Artificial Intelligence As a Tutor: Enhancing Self-Regulated Learning In Transportation Engineering Through AI-Driven Feedback
Abstract
Background: The contemporary civil engineering landscape, particularly in transportation, necessitates updated knowledge, skills, and practical learning approaches. This study focuses on assessing self-regulated learning strategies through Active Learning in the context of the "Fundamentals of Logistics Services" course within the civil engineering postgraduate program at Unicamp. Methods: Thirty participants, comprising master's, doctorate, and undergraduate students with an average age of 26, engaged in the study. Sixty percent attended classes in person, while the remainder attended virtually. The study employed a three-hour lesson format, integrating four instructional methodologies: Kahoot, "Design Thinking," Opposition Group, and Verbalization and Observation Group. The self-regulated learning cyclical model framed the research approach. Students received homework assignments four days before each class, with presentations by students at the lesson's onset and practical implementation of one of the approaches by researchers at the conclusion.
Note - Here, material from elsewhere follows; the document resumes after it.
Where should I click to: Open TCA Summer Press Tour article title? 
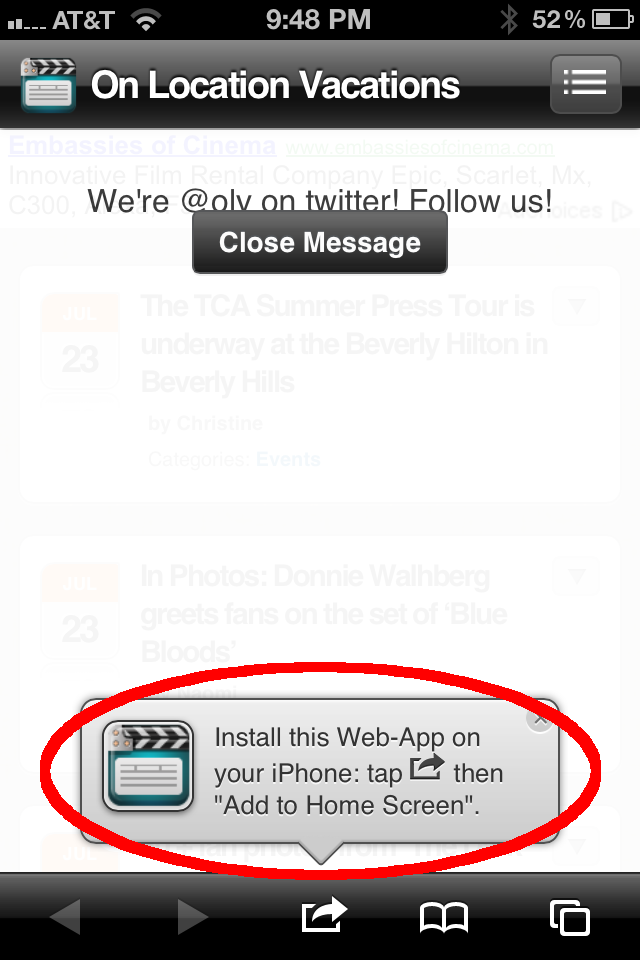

Each lesson concluded with a spoken assessment, except for the Kahoot strategy, which underwent its evaluation. Results: The implemented strategies demonstrated positive outcomes regarding student engagement and commitment to coursework. However, challenges related to internet connectivity, particularly affecting the proper execution of Kahoot activities, were noted and criticized. Conclusion: The study underscores the efficacy of integrating self-regulated learning methodologies into transportation civil engineering education. Despite issues like internet connectivity, the positive engagement and commitment outcomes warrant continued implementation. Future iterations of the study propose involving teachers from diverse disciplines to enhance the effectiveness of self-regulated learning approaches.
Keywords: Active Learning, Teaching Method, Self-Regulated Learning, Learning Strategy.